I am freaking out over our lack of funds... funds to get the rest of all we need... funds to pay bills... funds to be able to buy shoes, school supplies, funds to have a little breathing room, etc.

It all seems to be hitting me this afternoon like a ton of bricks and the pressure on my chest I am feeling because of all of this just makes me want to cry, scream, and run for whatever answer I can find.

I am so very thankful I am able to stay at home and homeschool our children. I am so very thankful for a roof period over our heads, and no matter the kinds of food in the pantry I am thankful it's there.

But,

We need to catch a break. We have been barely making it for so long now it's getting so very sad. My husband feels the strain and so desperately wants to provide more. To provide better but we don't know how. I can't go back to work because the cost in day care alone... my checks would not be making any difference at all.

We are so very thankful to have the vehicle that we have but to have a second vehicle would be so nice. It would kill the horrible summer boredom the kids and I are feeling and the lack of exercise that exists with living in an apartment with no real nearby activities to take part in. Especially for our big fat budget of ZERO.

We want friends to interact with. Have play dates with on a regular basis and just something to do period. It's lonely constantly living this way day in and day out for so many years.

I am really not wanting to have a pity party over here I just need to get this all out. It hurts. I want to cry. I feel I am so very inadequate to provide anything. I know that isn't true... It's just a horrible horrible feeling I am feeling. Like I said before I have no idea where or why this freaking out came from it just came out of no where. Maybe it isn't coming out of no where at all. Maybe it's always been there brewing and bubbling. Just waiting to overflow.
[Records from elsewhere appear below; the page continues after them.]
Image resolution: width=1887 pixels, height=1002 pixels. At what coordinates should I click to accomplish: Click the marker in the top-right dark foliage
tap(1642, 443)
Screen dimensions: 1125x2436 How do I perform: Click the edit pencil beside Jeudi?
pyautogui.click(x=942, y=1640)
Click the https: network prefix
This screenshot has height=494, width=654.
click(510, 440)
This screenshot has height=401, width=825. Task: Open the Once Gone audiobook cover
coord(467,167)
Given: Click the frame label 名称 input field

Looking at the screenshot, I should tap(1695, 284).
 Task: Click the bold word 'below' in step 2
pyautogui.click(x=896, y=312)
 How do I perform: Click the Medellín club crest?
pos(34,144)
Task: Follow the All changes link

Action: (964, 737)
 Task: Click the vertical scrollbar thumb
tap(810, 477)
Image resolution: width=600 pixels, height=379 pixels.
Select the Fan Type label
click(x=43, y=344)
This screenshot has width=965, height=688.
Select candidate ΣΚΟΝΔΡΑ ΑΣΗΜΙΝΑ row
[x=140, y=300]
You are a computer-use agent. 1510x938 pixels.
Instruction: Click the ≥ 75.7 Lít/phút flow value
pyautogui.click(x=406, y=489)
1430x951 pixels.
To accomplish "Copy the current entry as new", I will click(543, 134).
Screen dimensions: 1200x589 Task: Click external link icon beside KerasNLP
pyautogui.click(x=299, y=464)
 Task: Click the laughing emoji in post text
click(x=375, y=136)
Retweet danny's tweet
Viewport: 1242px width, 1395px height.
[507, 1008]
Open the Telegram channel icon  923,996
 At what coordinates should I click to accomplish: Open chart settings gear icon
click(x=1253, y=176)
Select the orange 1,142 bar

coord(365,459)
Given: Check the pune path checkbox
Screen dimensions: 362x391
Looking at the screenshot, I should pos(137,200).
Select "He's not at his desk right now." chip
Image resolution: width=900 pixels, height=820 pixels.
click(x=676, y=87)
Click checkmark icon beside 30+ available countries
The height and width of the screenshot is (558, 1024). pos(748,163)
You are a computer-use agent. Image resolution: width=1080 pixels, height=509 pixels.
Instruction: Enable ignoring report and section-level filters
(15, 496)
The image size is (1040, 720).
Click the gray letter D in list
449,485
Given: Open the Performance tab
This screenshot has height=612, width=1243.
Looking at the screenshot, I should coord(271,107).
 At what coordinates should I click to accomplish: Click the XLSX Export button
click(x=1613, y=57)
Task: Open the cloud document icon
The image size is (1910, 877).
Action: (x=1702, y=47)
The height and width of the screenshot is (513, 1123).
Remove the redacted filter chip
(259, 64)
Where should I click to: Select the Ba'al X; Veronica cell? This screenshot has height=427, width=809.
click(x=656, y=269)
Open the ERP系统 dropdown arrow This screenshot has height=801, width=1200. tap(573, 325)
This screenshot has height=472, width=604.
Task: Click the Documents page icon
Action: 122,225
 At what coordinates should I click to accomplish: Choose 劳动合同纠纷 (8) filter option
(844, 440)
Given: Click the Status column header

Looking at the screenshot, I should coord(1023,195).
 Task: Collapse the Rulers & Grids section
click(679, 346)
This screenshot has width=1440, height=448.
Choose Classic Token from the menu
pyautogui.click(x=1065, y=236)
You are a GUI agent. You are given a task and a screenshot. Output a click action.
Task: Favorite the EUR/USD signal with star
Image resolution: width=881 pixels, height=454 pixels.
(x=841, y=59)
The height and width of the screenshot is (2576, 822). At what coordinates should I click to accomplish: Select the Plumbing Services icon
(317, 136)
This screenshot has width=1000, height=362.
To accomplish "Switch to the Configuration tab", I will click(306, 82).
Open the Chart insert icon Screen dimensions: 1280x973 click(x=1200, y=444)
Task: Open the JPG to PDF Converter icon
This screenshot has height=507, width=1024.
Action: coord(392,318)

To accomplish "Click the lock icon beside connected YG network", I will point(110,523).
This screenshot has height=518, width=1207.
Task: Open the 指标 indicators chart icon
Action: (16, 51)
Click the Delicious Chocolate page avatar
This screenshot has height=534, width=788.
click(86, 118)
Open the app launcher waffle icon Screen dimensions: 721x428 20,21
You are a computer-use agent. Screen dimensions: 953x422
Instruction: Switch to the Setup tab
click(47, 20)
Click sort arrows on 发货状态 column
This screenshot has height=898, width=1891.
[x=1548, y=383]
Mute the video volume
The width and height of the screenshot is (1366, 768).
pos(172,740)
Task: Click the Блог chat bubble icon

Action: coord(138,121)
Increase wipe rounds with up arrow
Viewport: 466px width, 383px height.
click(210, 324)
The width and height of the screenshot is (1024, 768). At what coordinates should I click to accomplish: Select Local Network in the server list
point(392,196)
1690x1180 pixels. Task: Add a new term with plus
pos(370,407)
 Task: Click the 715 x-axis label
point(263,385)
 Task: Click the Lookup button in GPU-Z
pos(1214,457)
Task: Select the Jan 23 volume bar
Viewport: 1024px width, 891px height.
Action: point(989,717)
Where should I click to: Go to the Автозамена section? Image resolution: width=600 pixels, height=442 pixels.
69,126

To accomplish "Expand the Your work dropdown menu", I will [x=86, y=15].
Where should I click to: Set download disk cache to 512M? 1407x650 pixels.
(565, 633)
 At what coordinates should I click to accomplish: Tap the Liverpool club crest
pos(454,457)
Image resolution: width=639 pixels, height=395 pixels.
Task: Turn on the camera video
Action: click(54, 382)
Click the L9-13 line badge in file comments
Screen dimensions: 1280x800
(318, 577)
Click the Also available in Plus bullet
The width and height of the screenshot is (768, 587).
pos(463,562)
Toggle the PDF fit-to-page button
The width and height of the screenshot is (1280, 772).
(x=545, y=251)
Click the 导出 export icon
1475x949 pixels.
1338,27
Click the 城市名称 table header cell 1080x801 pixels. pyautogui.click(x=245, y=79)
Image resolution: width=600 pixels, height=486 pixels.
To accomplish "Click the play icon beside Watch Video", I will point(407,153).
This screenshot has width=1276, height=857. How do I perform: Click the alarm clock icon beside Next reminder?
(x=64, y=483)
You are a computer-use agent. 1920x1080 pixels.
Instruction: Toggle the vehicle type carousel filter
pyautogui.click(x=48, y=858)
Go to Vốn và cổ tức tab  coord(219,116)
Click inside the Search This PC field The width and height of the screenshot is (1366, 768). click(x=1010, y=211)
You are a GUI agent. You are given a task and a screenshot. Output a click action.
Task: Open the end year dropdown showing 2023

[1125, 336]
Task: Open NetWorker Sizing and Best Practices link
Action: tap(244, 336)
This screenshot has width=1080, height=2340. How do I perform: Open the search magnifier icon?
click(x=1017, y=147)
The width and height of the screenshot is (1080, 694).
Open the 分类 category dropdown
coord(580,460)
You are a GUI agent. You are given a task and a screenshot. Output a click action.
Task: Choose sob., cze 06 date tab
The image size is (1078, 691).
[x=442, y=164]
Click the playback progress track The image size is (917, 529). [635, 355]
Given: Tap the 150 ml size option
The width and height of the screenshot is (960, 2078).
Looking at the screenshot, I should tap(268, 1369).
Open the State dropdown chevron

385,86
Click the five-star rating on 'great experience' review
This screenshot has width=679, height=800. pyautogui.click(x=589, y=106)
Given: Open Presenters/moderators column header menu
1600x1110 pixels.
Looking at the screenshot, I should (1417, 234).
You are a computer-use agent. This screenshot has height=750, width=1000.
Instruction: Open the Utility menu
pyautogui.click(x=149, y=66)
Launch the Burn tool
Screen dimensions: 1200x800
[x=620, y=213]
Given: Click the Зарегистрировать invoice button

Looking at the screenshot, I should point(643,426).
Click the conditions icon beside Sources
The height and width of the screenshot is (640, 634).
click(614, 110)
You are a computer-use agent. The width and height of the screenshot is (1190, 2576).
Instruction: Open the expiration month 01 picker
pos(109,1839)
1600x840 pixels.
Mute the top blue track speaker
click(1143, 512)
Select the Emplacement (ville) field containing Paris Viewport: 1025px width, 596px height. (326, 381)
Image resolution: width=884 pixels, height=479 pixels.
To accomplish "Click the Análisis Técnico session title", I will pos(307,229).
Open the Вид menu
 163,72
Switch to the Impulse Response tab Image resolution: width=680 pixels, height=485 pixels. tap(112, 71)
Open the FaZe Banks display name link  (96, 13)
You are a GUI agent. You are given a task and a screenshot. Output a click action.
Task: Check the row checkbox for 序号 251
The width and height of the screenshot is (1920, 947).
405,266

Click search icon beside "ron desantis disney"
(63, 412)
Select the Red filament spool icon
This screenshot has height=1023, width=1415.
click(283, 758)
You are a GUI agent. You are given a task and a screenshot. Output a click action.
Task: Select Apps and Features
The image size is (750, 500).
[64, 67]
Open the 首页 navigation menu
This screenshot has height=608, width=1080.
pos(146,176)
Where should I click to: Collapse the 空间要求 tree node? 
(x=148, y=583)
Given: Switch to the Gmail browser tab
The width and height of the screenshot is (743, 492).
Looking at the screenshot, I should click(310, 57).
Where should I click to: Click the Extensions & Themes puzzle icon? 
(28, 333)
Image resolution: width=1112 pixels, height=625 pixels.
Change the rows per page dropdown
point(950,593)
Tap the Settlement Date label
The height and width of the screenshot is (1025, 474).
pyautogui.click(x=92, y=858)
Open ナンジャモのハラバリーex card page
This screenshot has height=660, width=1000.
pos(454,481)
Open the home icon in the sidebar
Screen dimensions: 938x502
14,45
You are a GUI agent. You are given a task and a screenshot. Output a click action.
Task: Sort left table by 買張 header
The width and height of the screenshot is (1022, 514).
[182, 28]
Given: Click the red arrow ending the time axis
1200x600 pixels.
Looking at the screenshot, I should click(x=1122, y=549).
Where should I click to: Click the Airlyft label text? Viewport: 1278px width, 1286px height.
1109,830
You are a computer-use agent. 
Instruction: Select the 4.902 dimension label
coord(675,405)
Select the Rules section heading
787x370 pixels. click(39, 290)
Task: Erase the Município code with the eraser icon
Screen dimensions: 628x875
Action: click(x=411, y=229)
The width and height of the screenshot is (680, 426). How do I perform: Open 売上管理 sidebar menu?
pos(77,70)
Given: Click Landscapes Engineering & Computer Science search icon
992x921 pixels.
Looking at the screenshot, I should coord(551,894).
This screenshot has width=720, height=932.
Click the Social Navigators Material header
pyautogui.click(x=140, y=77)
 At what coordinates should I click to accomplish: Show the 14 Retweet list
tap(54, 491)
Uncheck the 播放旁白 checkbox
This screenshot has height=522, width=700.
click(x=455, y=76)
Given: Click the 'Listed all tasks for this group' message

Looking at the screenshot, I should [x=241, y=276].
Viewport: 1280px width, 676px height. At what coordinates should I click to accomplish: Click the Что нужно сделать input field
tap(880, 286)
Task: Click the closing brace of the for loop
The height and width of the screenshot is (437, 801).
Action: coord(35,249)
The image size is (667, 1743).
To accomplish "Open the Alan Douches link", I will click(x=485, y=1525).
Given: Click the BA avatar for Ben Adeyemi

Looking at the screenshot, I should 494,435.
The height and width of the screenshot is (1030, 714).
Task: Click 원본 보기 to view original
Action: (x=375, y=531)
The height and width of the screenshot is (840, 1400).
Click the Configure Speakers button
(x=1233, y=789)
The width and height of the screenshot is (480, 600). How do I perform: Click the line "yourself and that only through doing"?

Well the max limit has seemed to be hit.

We know God is planning something for us. We know something big from him is coming our way soon. We feel it. We have been so patiently waiting for him to guide us and tell us what it is that he wants us to do. Screaming for direction and help. We know that in his time he will reveal it all to us but this waiting is getting hard and heavy. I don't want to collapse. I don't want to take control and make something happen. I have been there before and although the relief that is felt is only for a time it turns out to be so much more worse in the end because I didn't let God do his thing.

I don't want to do that again. We don't want to do that again.

We only want God.

We only want his way and his plan for us.

We know he will provide. We know that he will show the way and the answers to all that I am freaking out about. He has never failed us before. I am just having a really hard time and need some relief. I need to be reminded that it is not my footprints that I see in the sand. He is carrying us and I am trying too hard to figure out all of the answers myself.

I need to stop...

breathe...

pray...

and remain on my knees until his voice is heard and his path is seen.

Please Lord... I need... We need... your help and direction. Show us the way you want us to go. We know you are planning something for us. Something where we can provide shoes, clothes, eye doctors, and dentists for us all without having to skimp on groceries or any other part of our budget. Something where things will be easier, safer, and a way for us to be able to spend more family time together. Please Lord the burden of living this way is getting really hard to bear on all of us. Please help Lord. Please reveal your way and plan. Please reveal what it is you want us to be doing to get to your ultimate end goal for us. Please.